How to Make Salted Caramel Pumpkin Protein Balls
Ingredients You’ll Need:
For the Base:
- 1 cup pumpkin puree (not pumpkin pie filling)
- 1 cup rolled oats or oat flour
- 1/2 cup vanilla or caramel-flavored protein powder
- 1/4 cup almond butter or peanut butter
- 2 tablespoons maple syrup or honey
- 1 teaspoon pumpkin pie spice
- 1 teaspoon vanilla extract
- Pinch of sea salt, plus extra flaky sea salt for topping
Optional Caramel Drizzle:
- 1/4 cup caramel sauce or date caramel (blend dates with a little water)
How Much Time Will You Need?
This recipe takes approximately 15 minutes to prepare and about 30-60 minutes to chill in the refrigerator. In no time, you’ll have some delicious protein balls ready to enjoy as a snack or post-workout treat!
Step-by-Step Instructions:
1. Mix the Wet Ingredients:
Start by gathering a large mixing bowl. Add the pumpkin puree, almond butter (or peanut butter), maple syrup (or honey), and vanilla extract. Mix everything together until it’s smooth and creamy. This is the base of your protein balls, so make sure everything is well blended!
2. Combine the Dry Ingredients:
Next, add the rolled oats (or oat flour), protein powder, pumpkin pie spice, and a pinch of sea salt to the mixture. Stir until everything is fully combined into a dough-like consistency. If you find the mixture is too wet, toss in a little more oats or protein powder. If it’s too dry, just add a bit more pumpkin puree or nut butter until it’s moldable.
3. Shape the Protein Balls:
Now it’s time to turn your mixture into delicious balls! Scoop out about 1-2 tablespoons of the mixture and roll it into a ball with your hands. Place each ball on a tray lined with parchment paper to prevent sticking.
4. Add Some Sweetness:
If you’re feeling fancy, drizzle the protein balls with caramel sauce or date caramel. This step adds an extra touch of sweetness that pairs beautifully with the pumpkin spice flavor!
5. Sprinkle Sea Salt:
To achieve that perfect salted caramel vibe, sprinkle some flaky sea salt on top of each ball. This little touch makes a big difference in flavor!
6. Chill Out:
Cover the tray and place it in the refrigerator. Let the protein balls chill for at least 30-60 minutes. This will help them firm up and make them easier to handle.
7. Enjoy!
Your Salted Caramel Pumpkin Protein Balls are ready to be served! Store any leftovers in an airtight container in the fridge for up to one week. These little bites of goodness make for a nutritious snack or a great energy boost post-workout. Enjoy!
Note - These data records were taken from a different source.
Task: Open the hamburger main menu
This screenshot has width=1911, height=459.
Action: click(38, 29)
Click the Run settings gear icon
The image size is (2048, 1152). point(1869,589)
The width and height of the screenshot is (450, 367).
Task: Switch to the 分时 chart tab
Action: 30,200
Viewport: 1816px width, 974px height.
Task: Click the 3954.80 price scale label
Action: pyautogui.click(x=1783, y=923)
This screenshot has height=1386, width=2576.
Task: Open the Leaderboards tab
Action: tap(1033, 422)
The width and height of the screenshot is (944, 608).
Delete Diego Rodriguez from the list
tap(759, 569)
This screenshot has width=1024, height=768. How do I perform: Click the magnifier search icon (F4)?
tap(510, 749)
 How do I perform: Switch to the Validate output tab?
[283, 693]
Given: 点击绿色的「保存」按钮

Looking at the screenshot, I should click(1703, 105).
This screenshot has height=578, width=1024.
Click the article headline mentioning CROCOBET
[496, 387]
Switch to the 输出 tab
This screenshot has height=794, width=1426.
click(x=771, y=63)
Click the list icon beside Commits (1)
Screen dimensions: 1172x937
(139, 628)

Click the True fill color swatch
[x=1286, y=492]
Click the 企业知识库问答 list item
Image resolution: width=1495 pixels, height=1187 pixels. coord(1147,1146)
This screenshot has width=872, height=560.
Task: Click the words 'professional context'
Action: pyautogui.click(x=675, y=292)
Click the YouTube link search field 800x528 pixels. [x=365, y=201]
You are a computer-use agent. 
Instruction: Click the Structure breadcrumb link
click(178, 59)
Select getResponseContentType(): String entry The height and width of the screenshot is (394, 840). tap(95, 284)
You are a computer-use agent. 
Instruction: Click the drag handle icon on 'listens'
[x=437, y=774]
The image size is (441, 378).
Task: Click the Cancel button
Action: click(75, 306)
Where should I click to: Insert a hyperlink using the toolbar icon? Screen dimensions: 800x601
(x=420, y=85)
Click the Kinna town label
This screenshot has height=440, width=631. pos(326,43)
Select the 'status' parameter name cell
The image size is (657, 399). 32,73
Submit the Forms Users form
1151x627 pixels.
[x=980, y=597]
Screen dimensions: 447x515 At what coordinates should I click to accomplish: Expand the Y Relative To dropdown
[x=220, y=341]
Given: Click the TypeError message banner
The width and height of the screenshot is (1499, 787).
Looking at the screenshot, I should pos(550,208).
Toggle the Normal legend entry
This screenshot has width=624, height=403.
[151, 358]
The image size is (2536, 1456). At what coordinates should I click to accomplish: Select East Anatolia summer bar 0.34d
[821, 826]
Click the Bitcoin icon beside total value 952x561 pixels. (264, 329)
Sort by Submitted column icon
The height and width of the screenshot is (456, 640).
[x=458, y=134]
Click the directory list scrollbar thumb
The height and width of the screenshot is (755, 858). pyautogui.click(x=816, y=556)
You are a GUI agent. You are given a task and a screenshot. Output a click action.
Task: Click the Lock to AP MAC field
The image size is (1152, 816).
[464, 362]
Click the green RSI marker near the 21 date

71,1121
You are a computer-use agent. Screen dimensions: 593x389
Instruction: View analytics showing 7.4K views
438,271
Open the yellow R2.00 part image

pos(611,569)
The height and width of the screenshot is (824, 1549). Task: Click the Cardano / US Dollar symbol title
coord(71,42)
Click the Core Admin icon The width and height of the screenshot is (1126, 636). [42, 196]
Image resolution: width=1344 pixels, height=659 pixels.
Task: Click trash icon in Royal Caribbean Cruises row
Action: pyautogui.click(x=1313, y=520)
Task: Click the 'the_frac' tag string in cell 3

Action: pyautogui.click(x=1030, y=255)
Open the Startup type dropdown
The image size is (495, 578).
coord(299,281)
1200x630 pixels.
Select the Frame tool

Can I Use Fresh Pumpkin Instead of Canned?
Absolutely! If you prefer using fresh pumpkin, just make sure to cook and puree it until smooth. Roast or steam the pumpkin, then blend it until creamy for the best results. This will give you a delicious, homemade flavor!
How Do I Store These Pumpkin Protein Balls?
Store the protein balls in an airtight container in the fridge for up to one week. If you want them to last longer, you can freeze them for up to 3 months. Just thaw them in the fridge before enjoying!
Can I Use a Different Sweetener?
Yes, you can substitute maple syrup or honey with other sweeteners like agave nectar or stevia. Just remember to adjust the amount according to your taste preferences and the sweetness level of the substitute you choose!
What Can I Use Instead of Protein Powder?
If you don’t have protein powder, you can increase the amount of oats or add flaxseed meal to boost fiber and nutrition. Just keep in mind that the protein content will be lower without protein powder, but the flavor will still be delicious!